** Start Source extract **

Step 102 is a step of analyzing a total length d, extending in a direction parallel to an ultrasonic scanning direction, of elements to be simultaneously excited with a single exciter. A program for calculating Equation (1) is stored in at least one of a read only memory (ROM) 24, the RAM, and the HDD. The length d is in a range determined by the value n that is included in Equation (1) and in a range of 1 to 2. A value obtained by dividing the calculated length d by an actual interval between each pair of the elements represents the number of elements arranged in a direction parallel to the ultrasonic scanning direction and to be simultaneously excited. Since this value is half-integral, a value obtained by rounding the half-integral value off to the nearest whole number or rounding the half-integral value down or up to the nearest whole number turns out to be an initial number of elements to be simultaneously excited. The calculation result is stored in at least one of the RAM and the HDD and is displayed on a monitor 28 through the I/O port.
Step 103 is a step of switching connections between the exciters and the elements on the basis of the analysis, carried out in step 102, of the elements to be simultaneously excited. FIG. 9 is the structure diagram illustrating the switch for switching the connections between the exciters for the elements and the elements. FIG. 9 illustrates a case where the matrix array sensors 1 each including a number n of the elements 5 are connected to the respective exciters of an ultrasonic testing device 8 having a number m of D/A converters 30 serving as the exciters. The exciters are coupled to the elements through relay switches 31 of the connection element switch 10. The connections between the exciters and the elements are changed over when the relay switches are turned on or off on the basis of the analysis result displayed on the monitor in step 102.

** End Source extract **

→ Problems to solve:
a - Rewrite everything in the ultrasonic testing passage from "Step 103 is" down to "in step 102.", putting "relay contacts" in place of "relay switches".
b - In the ultrasonic testing passage, where is the calculation result from step 102 displayed?
c - Turn the paragraph of the ultrasonic testing passage that begins "Step 103 is a step" into a short list that keeps its main facts.

** Start Information supplied **

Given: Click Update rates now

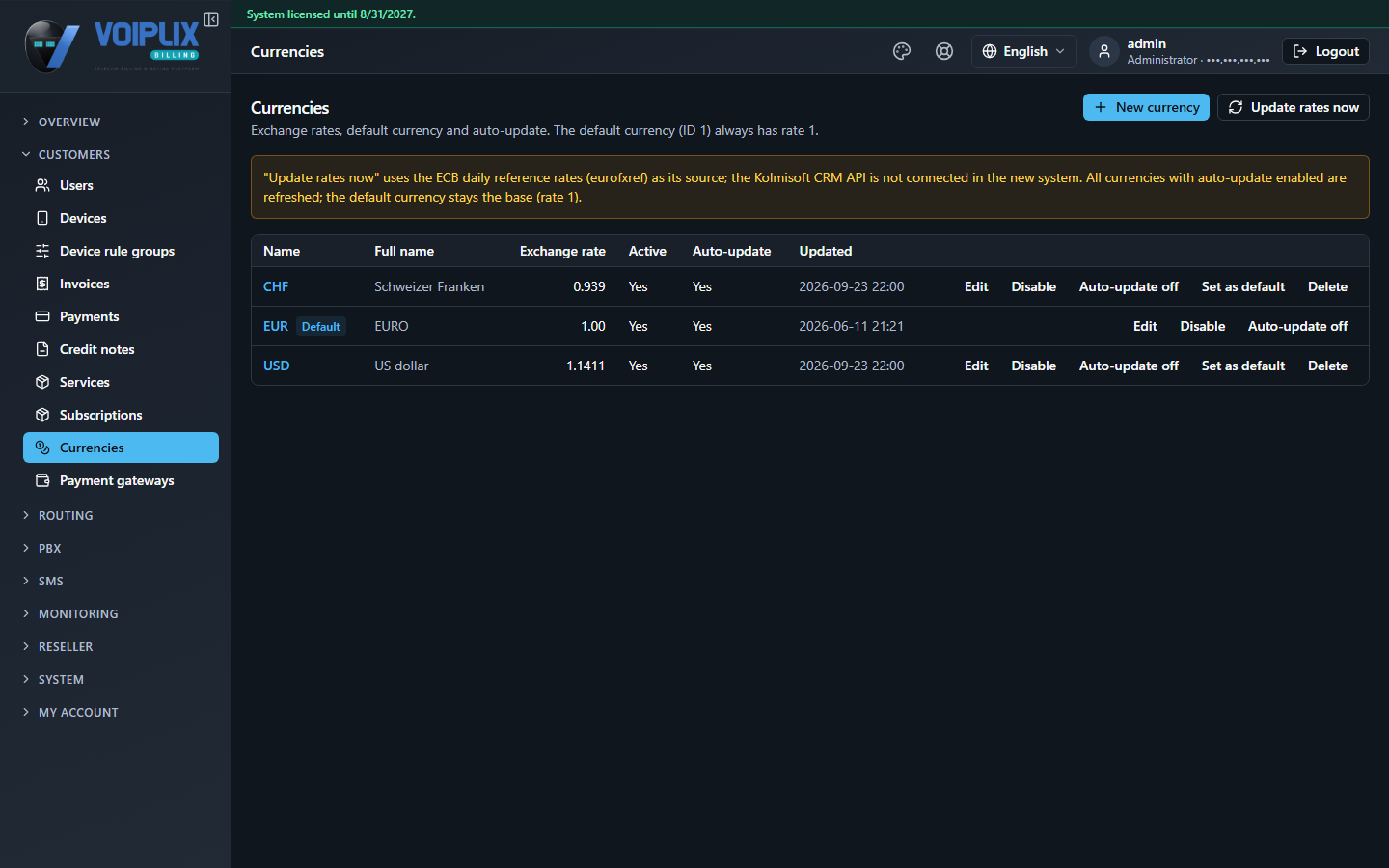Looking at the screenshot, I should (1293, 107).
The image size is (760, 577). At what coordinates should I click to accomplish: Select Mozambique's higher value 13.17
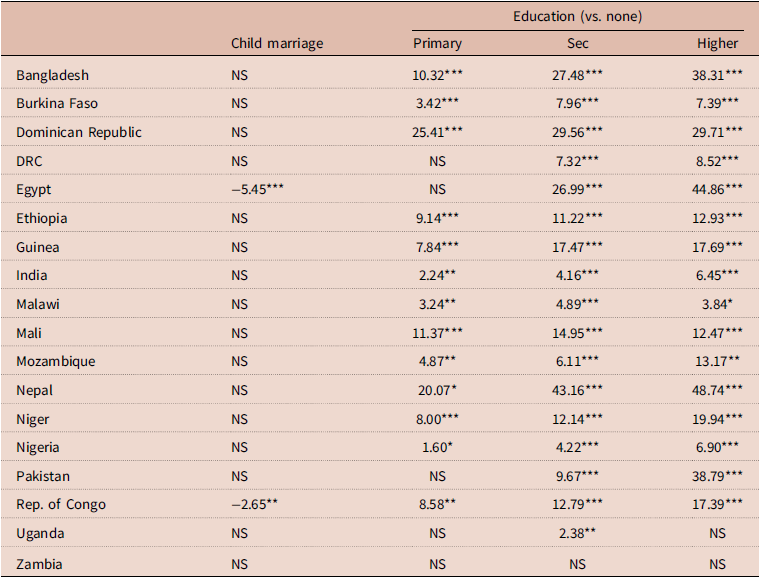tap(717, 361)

** End Information supplied **

→ Answers provided:
a -
Step 103 is a step of switching connections between the exciters and the elements on the basis of the analysis, carried out in step 102, of the elements to be simultaneously excited. FIG. 9 is the structure diagram illustrating the switch for switching the connections between the exciters for the elements and the elements. FIG. 9 illustrates a case where the matrix array sensors 1 each including a number n of the elements 5 are connected to the respective exciters of an ultrasonic testing device 8 having a number m of D/A converters 30 serving as the exciters. The exciters are coupled to the elements through relay contacts 31 of the connection element switch 10. The connections between the exciters and the elements are changed over when the relay contacts are turned on or off on the basis of the analysis result displayed on the monitor in step 102.

b - On a monitor 28, through the I/O port.

c -
- Step 103 switches the connections between the exciters and the elements, based on the step 102 analysis of which elements are excited at the same time.
- FIG. 9 shows the switch that changes these connections.
- In FIG. 9, matrix array sensors 1, each with n elements 5, are connected to an ultrasonic testing device 8 that has m D/A converters 30 acting as the exciters.
- The exciters connect to the elements through relay switches 31 of the connection element switch 10.
- The connections change when the relay switches are turned on or off, following the analysis result shown on the monitor in step 102.